Je suis retournée m’allonger sur le lit rond de la salle pour être examinée : le bébé qui jusque là était certe bien positionné mais toujours haut était descendu et dans les starting-blocks. J’ai immédiatement eu besoin de pousser et alors que j’étais très silencieuse pendant les contractions, j’ai poussé mon 1er cri. Pas de la douleur non, quelque chose de plus primitif, instinctif, animal. Comme si de crier pendant que je poussais me donnait encore plus d’énergie pour tenir. En anglais, ils parlent de « roaring the baby out », et je l’ai en effet ressenti comme un rugissement. Je ne laissais plus rien d’autre que mon cerveau reptilien me contrôler, et une semaine après, je peux affirmer que ce moment, jusqu’à la sortie de mon fils, a été mon meilleur souvenir. Parce qu’à ce moment là, j’ai compris que oui, bien sûr, notre corps sait faire, notre bébé sait faire, la nature sait faire, depuis bien avant que l’Homme soit Homme, et tout le contrôle et la reflexion qui régissent notre quotidien n’existaient plus à ce moment là. Il n’y avait que mon bébé qui se frayait un chemin, mon corps qui l’aidait, mon chéri à qui je broyais la main en criant de toutes mes forces, et la sage-femme qui me guidait. Je n’avais plus trop de notion du temps, mais je pense que 20min après la rupture de la poche des eaux, je tenais mon fils dans mes bras. Je n’ai pas eu de déchirure, juste 2/3 éraillures, et j’avais encore de l’énergie à revendre. Nous étions arrivés à la maternité depuis moins de 3h, et d’après les dires de la sage-femme, rares sont les 1ers accouchements qui se passent aussi bien et aussi rapidement.
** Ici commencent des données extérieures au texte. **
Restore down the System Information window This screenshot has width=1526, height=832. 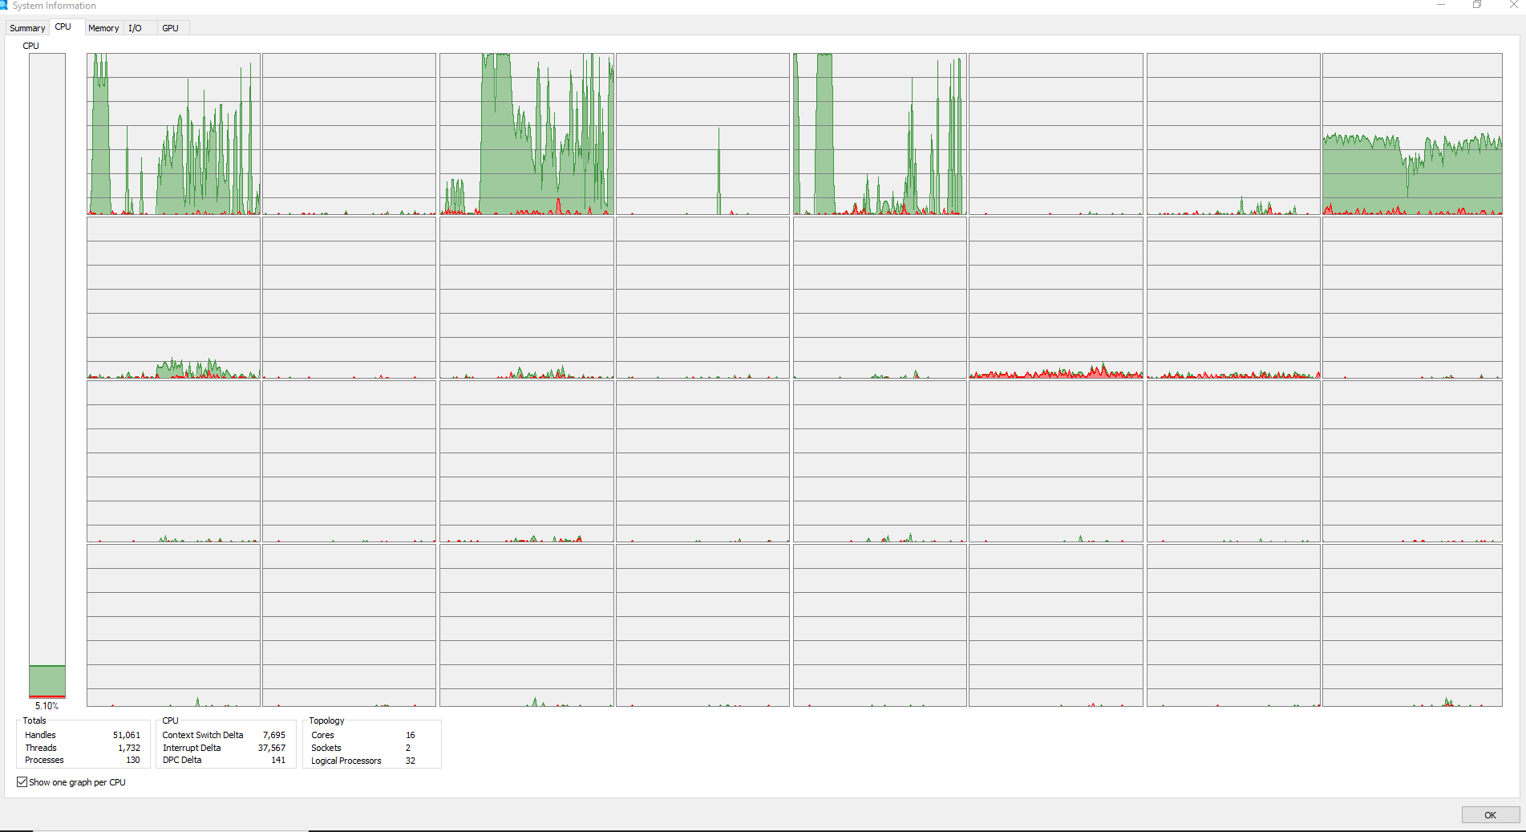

La chance me direz-vous ? Peut-être que c’est l’un des facteurs dans la mesure où je n’ai pas eu de soucis de santé m’empêchant d’accoucher de cette façon, mais pour le reste, je reviens sur le mot-clef : préparation. Et si pour moi c’est ce qui m’a permis d’avoir un si bel accouchement physiologique, pas trop fatiguant et si rapide, je pense que même si vous envisagez un accouchement avec péridurale, ça ne peut en rien vous faire du mal de bien vous préparer.

Commençons par la préparation physique que j’ai suivi :
– Dès le 2ème mois de grossesse, j’ai suivi des cours de yoga prénatal selon la méthode du Dr Bernadette De Gasquet, axée sur la préparation du périnée et donnant plein de clefs pour soulager les maux de grossesse. J’ai fait 12 séances en tout au long de ma grossesse et j’ai pratiqué chez moi les semaines où je n’y allais pas. Il existe aussi une version pilates de cette préparation si vous préférez.
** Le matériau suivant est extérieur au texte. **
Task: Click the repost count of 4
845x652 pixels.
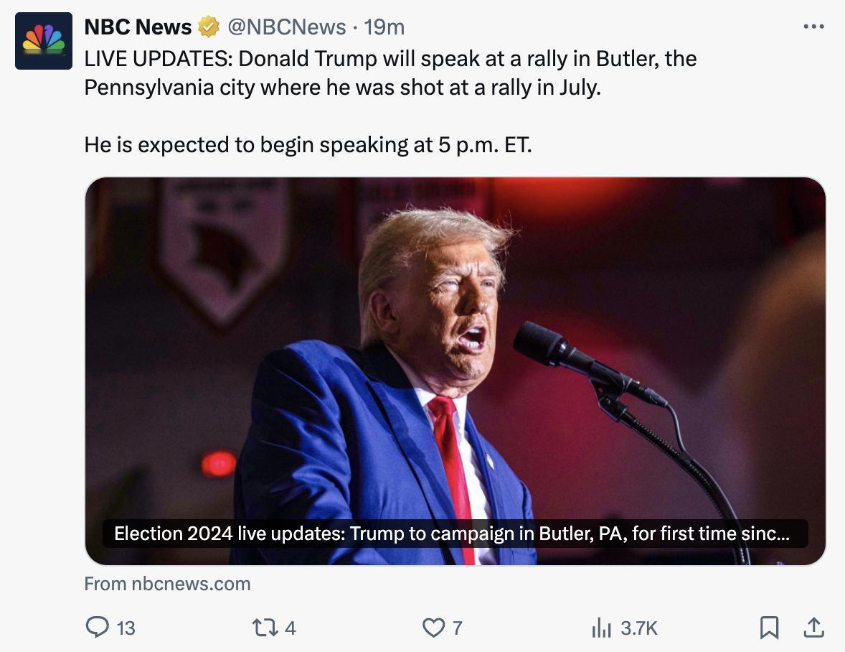Action: (x=290, y=628)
– Sur le dernier mois, je me suis fait des massages quotidiens du périnée avec de l’huile d’amande douce (toute autre huile végétale fonctionne très bien aussi).
– J’ai fais des séances de shiatsu pour femme enceinte d’abord toutes les 3 semaines puis tous les 15 jours sur le 3ème trimestre. Certes, mon compagnon étant le praticien, je vous l’accorde, c’était facile pour moi. Mais je ne peux que vous conseiller d’aller faire quelques séances pour rééquilibrer votre corps au long de votre grossesse, et ne pas arriver déjà épuisée le jour J.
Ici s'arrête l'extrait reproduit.